— START SUPPLIED INFORMATION —
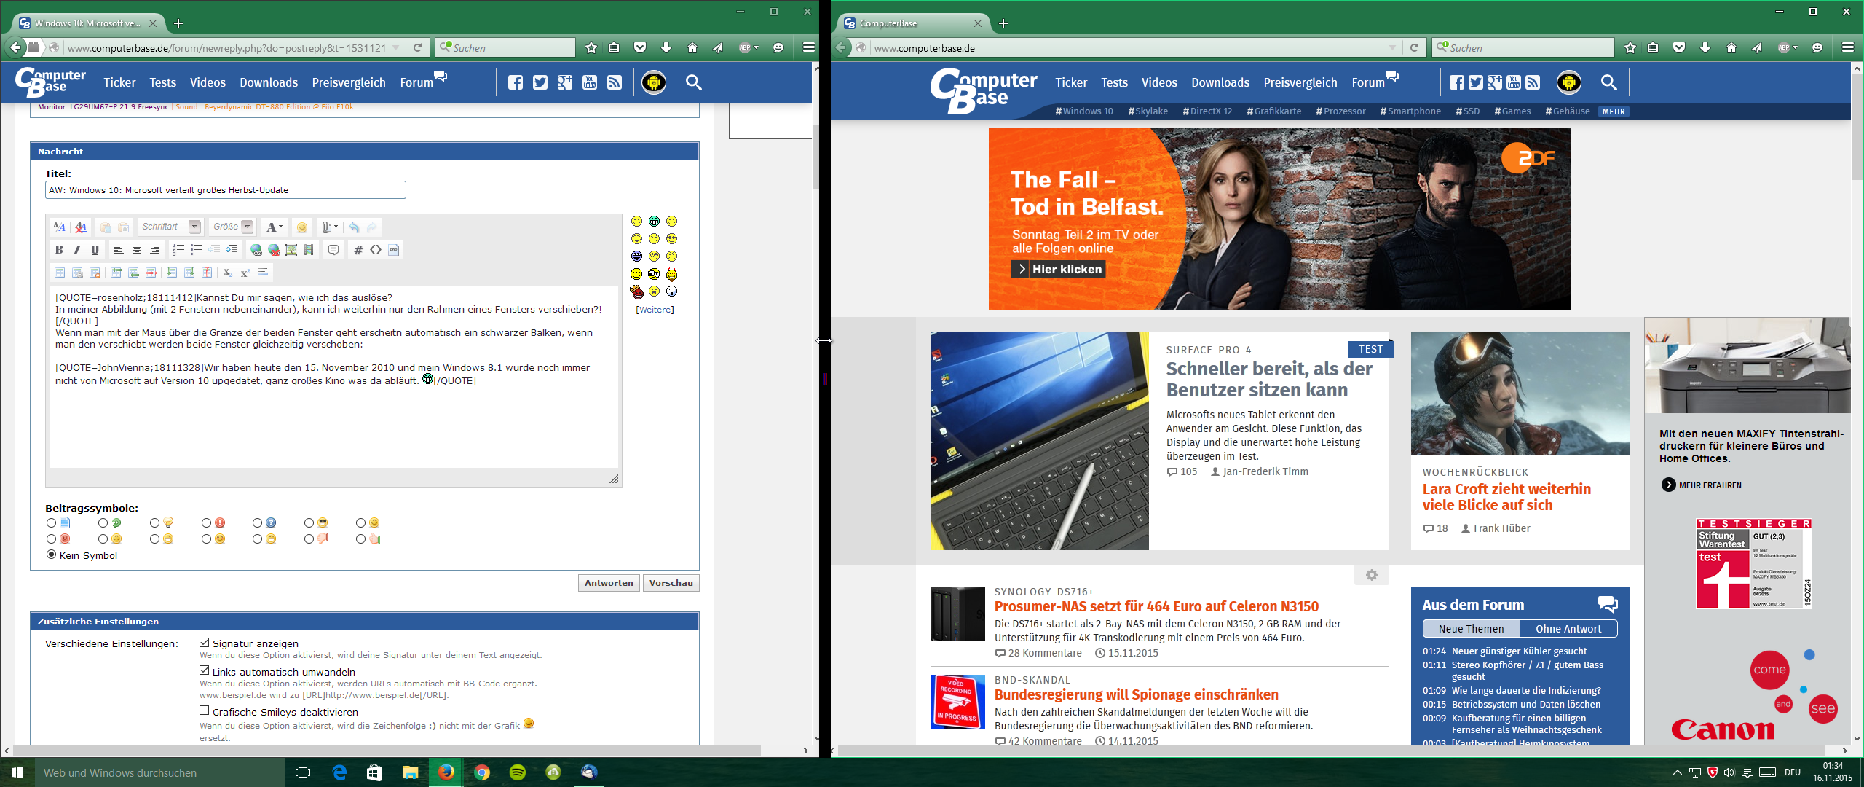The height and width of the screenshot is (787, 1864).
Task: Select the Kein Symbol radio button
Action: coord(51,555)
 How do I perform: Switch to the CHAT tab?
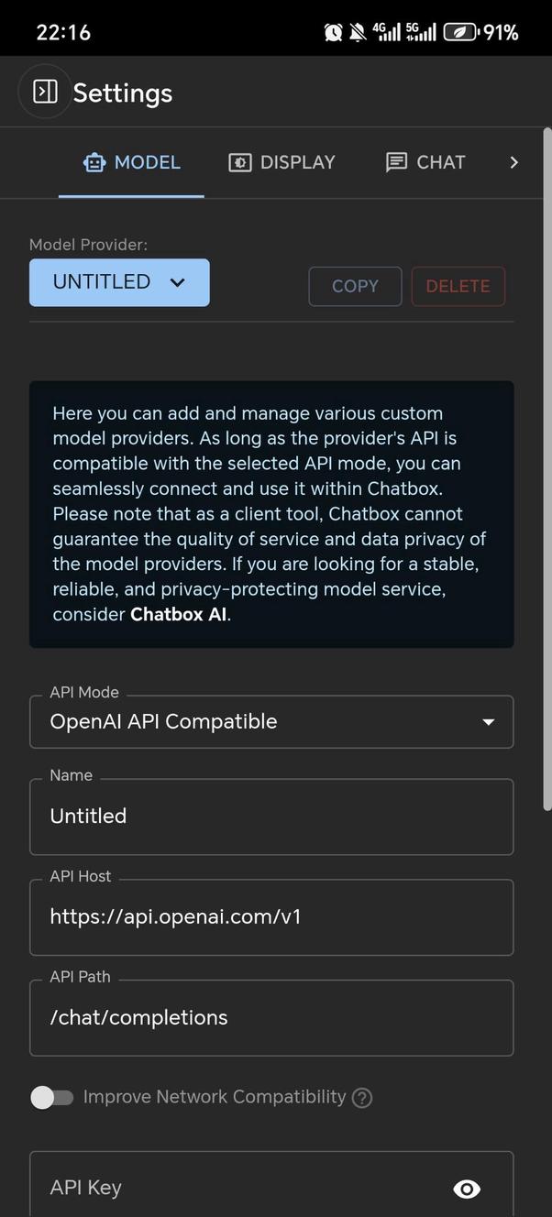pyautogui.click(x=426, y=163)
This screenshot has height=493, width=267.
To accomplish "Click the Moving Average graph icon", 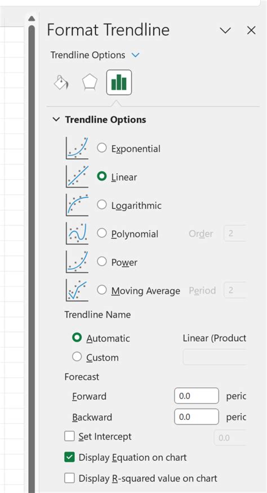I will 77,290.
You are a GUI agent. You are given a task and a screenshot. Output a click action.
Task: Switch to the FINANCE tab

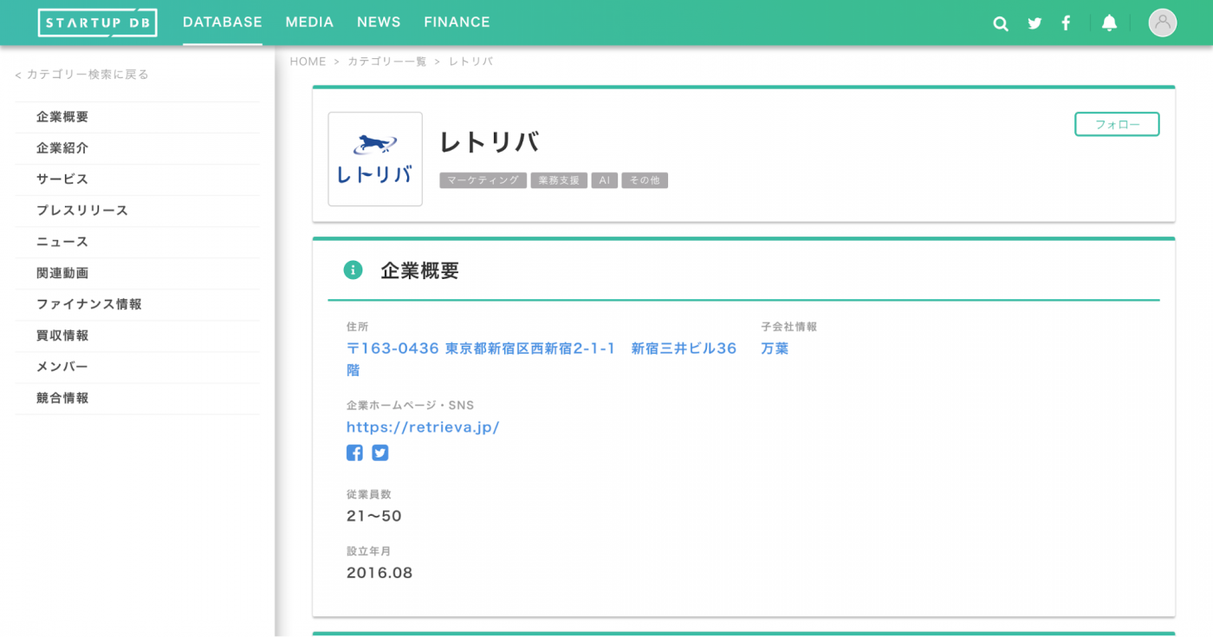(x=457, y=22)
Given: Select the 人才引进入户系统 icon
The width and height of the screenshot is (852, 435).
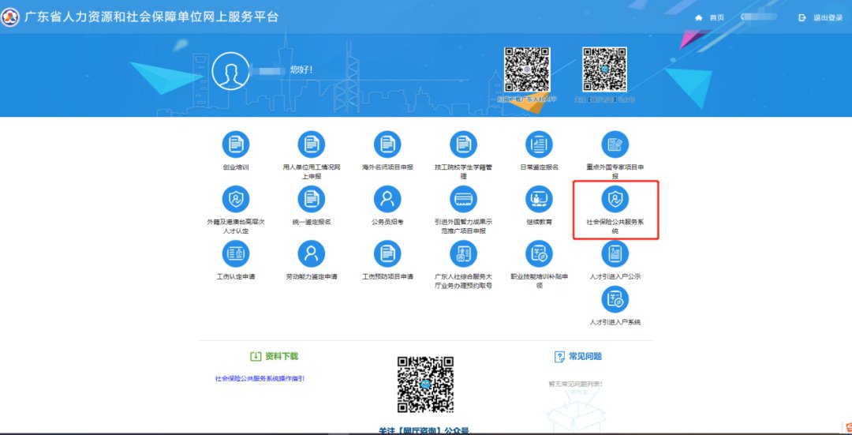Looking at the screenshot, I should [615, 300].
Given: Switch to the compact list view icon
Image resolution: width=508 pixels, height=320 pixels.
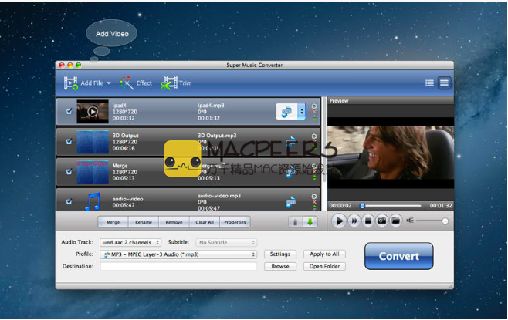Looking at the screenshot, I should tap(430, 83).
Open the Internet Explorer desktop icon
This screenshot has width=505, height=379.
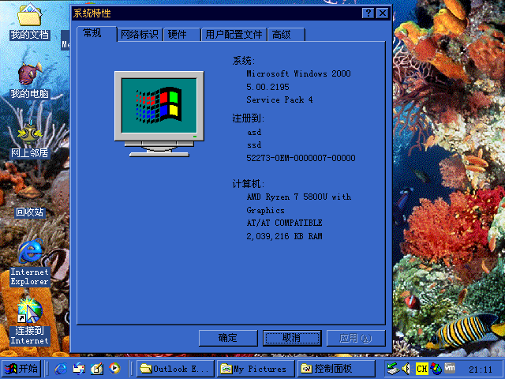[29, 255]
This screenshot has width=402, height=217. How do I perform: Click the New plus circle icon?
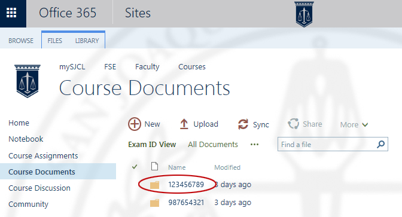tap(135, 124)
— END SUPPLIED INFORMATION —
§ WHAT IS REQUIRED: Please copy the listing word for word, starting with the line that contains "Given: Select the 人才引进入户系统 icon" and going through the end of the listing, both included. Leave the pictures out of your copy.

§ RESULT BELOW:
Given: Select the 人才引进入户系统 icon
The width and height of the screenshot is (852, 435).
Looking at the screenshot, I should [615, 300].
Given: Switch to the compact list view icon
Image resolution: width=508 pixels, height=320 pixels.
Looking at the screenshot, I should tap(430, 83).
Open the Internet Explorer desktop icon
This screenshot has width=505, height=379.
[29, 255]
This screenshot has width=402, height=217. How do I perform: Click the New plus circle icon?
tap(135, 124)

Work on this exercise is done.